Marist and the Mainframe
As technology evolves, so does the partnership between IBM and Marist College
Photography courtesy of Marist College
Nestled in Hudson River Valley, N.Y., sits the 150-acre Marist College campus. Not even five miles away, also overlooking the Hudson River, sits the IBM Poughkeepsie campus. Marist and IBM may appear to only have prime Hudson River real estate in common, with Marist being one of the leading colleges in the arts and sciences in the Northeast and IBM being one of the largest technology innovators in the world. A closer look at these neighbors reveals a deep partnership that dates back more than 20 years.
What started as a friendly relationship between the executives at both institutions after Marist started using the mainframe grew into something bigger when Marist and IBM started the joint-study program in the 1980s.
The way the joint-study program works, explains Dr.
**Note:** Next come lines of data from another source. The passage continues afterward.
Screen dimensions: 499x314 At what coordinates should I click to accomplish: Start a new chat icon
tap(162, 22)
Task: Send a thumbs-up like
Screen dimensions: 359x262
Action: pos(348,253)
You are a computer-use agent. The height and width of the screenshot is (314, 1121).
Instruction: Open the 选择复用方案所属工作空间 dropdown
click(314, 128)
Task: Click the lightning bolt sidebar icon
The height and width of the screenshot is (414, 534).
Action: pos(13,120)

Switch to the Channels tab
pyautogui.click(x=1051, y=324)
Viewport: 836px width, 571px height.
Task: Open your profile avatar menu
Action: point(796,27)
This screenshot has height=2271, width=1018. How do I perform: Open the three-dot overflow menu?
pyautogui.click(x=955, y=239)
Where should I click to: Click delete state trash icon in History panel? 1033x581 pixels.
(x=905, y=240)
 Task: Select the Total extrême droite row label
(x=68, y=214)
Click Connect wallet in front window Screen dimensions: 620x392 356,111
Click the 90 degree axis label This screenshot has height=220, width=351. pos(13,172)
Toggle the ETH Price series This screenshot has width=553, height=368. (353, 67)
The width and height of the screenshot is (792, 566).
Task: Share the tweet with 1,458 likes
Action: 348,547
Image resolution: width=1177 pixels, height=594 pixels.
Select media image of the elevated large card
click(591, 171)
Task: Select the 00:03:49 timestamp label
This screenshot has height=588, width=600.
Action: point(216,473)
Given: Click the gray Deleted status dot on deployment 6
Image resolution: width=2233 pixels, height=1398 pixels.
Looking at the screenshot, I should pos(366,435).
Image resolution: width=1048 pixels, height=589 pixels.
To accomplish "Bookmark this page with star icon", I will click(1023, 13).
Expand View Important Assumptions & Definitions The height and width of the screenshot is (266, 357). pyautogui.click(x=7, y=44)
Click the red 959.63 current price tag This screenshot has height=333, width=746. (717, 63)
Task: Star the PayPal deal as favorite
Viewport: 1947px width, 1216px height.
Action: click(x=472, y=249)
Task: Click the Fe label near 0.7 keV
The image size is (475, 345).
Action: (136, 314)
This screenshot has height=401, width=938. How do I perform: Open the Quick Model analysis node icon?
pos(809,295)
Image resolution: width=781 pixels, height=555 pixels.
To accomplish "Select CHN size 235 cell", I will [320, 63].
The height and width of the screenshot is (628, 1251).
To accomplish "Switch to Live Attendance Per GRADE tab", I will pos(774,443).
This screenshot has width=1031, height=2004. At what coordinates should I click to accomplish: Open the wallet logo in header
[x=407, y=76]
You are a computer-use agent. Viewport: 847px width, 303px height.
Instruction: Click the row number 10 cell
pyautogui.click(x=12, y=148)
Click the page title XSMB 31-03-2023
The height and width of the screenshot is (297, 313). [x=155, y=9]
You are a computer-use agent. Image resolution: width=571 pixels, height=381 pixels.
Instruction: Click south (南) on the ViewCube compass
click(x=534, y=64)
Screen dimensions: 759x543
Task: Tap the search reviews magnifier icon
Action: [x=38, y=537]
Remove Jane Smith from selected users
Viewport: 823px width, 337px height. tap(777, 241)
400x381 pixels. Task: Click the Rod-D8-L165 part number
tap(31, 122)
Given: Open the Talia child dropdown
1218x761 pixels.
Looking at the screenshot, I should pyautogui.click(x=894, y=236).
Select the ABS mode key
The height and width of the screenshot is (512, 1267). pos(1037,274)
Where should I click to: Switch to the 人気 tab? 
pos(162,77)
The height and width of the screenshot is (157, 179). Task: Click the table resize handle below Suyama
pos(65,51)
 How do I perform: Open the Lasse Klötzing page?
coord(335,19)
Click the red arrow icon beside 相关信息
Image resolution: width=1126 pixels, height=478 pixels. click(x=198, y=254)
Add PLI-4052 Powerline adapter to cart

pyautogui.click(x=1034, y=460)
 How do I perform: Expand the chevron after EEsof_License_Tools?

Roger Norton, Marist College dean of the School of Computer Science and Mathematics, is IBM approaches Marist when it needs hardware or software prototypes created, or a showcase project on a new cutting-edge technology. Marist then taps someone from the college—be it someone in the school’s IT department, a faculty member and, of course, students—to perform the given task. Also on hand for these projects is Howard Baker, program manager for the IBM/Marist College joint studies. Technically an IBMer, Baker has worked on-site at Marist for about 10 years.
Funding for these joint-study projects comes from many sources, including shared university grants or faculty awards. But it’s not only Marist and IBM that benefit from this relationship. Marist College undergraduate and graduate students also gain priceless experience from working on these IBM projects.